EXCLUSIVE: Awami League leaders doubt Hasina’s promised December return

EXCLUSIVE: Awami League leaders doubt Hasina’s promised December return

The Article was originally published in the Deltagram on Saturday, 11 July 2026 08.00 pm


EXCLUSIVE: Awami League leaders doubt Hasina’s promised December return while death sentence stands

Two senior insiders tell ‘The Deltagram’ Hasina won’t return while her death sentence stands despite what she told Reuters

Political Correspondent

Sat 11 Jul 2026 08.00 pm (GMT+6)

Sheikh Hasina was sentenced to death by Bangladesh’s International Crimes Tribunal in November 2025. Photo: AFP

Sheikh Hasina told Reuters in a recent interview that she’ll return to Bangladesh in December, bringing with her the Awami League leaders who fled the country alongside her. But according to two senior party figures who spoke to The Deltagram, that promise may not hold: neither Hasina nor the party’s top leadership, they say, has any real intention of going back to Dhaka while her death sentence from the International Crimes Tribunal remains in force.

Hasina fled to India last August after a student-led uprising toppled her government, and was later convicted in absentia by the tribunal of crimes against humanity over the deadly crackdown on protesters.

“She’s not going to return to Bangladesh as long as the death penalty remains in effect,” said one of the leaders, who is now based near the Bhutanese capital, Thimphu.

A second leader, living near Jamshedji Tata Road in New Town of Calcutta (Kolkata), said Hasina’s legal options have narrowed to almost nothing. We’d talked to lawyers in India, the leader said, and it appeared she had no option left but to seek a mercy petition from the president, one she reportedly fears would be rejected anyway. The Thimphu-based leader went further, saying Hasina doesn’t want to go to jail, let alone face execution.

Both leaders said the point of talking up a return now is to reenergise the party’s grassroots supporters, who feel abandoned. Haji Fariduddin Bepari, an Awami League activist in Nagarkanda upazila, Faridpur, put it more bluntly.

“We’ve been hearing about her return for the last two years. She said she wouldn’t abandon us. But for the last 24 months, no Awami League leader has asked me how I’m surviving,” he said.

Bepari said he’d voted for the Bangladesh Nationalist Party in this year’s general election, photographed his ballot and showed it to his local BNP leader afterwards. Asked whether that troubled him, he pointed to the Awami League’s role in suppressing the July uprising. “I didn’t have any problem with that. We’ve committed sins, and that’s a small price to pay,” he said.

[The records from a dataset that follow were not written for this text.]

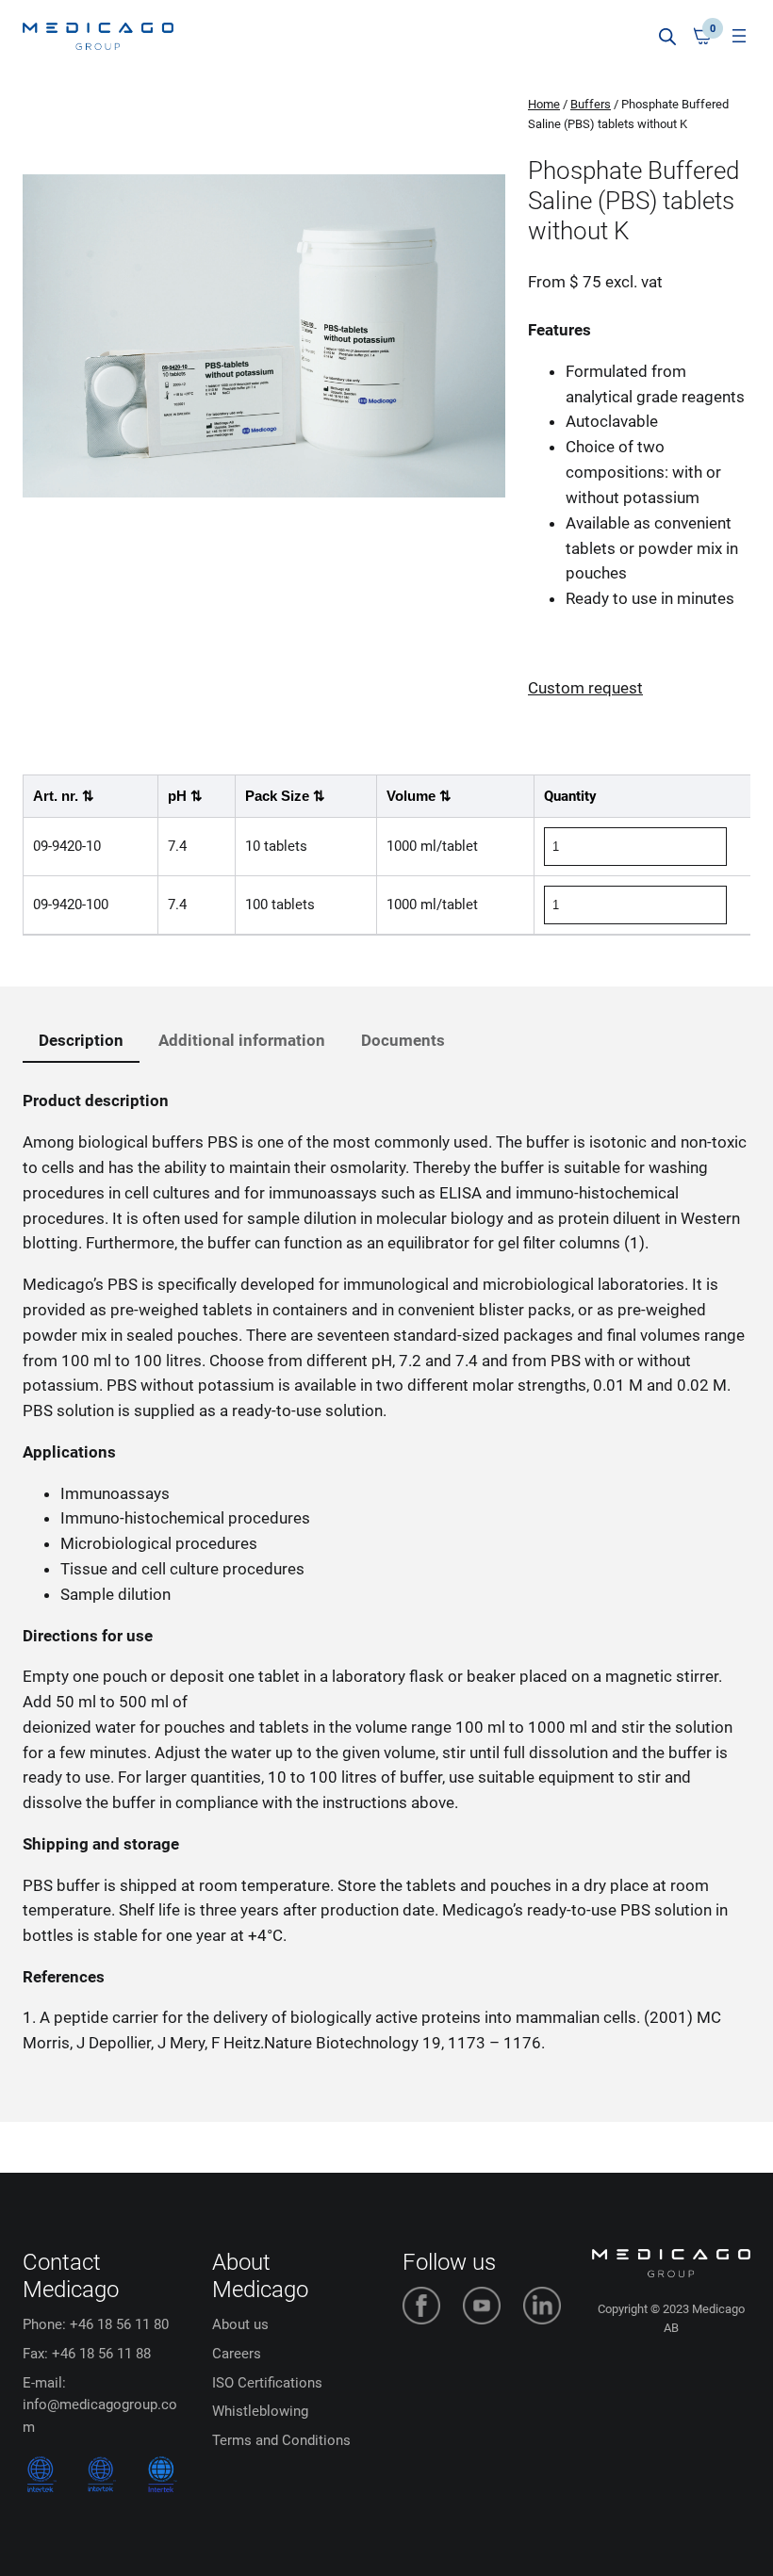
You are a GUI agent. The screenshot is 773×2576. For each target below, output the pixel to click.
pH (185, 796)
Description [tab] (81, 1040)
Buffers (590, 104)
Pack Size (285, 796)
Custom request (585, 687)
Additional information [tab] (241, 1040)
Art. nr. (63, 796)
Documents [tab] (403, 1040)
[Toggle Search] (667, 36)
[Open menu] (739, 35)
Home (544, 104)
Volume (419, 796)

Mahmud Ali, an Awami League worker from Barakhain in Chittagong, believes it’ll take a decade to rebuild the party, and that it won’t happen under Hasina’s leadership at all.

The Deltagram put these claims to the Awami League’s office; it had not responded by the time of publication.

For Hasina herself, the legal road has effectively run out, according to Barrister Shyikh Mahdi, a prosecutor at the International Crimes Tribunal. He said a presidential mercy petition is now her only remaining option.

“Section 21 of the International Crimes (Tribunals) Act 1973 provides that any person convicted and sentenced by the tribunal has a statutory right to appeal to the Appellate Division of the Supreme Court,” Mahdi said. “But the appeal must be filed within 30 days of the conviction and sentence, after which no appeal is maintainable under the act.”

Hasina was convicted and sentenced to death by the tribunal in November 2025. By July 2026, that 30-day window had long since closed. The prosecution, though, did lodge a timely appeal against one part of the ruling, the count on which Hasina had received life imprisonment, seeking to have that sentence enhanced to death as well.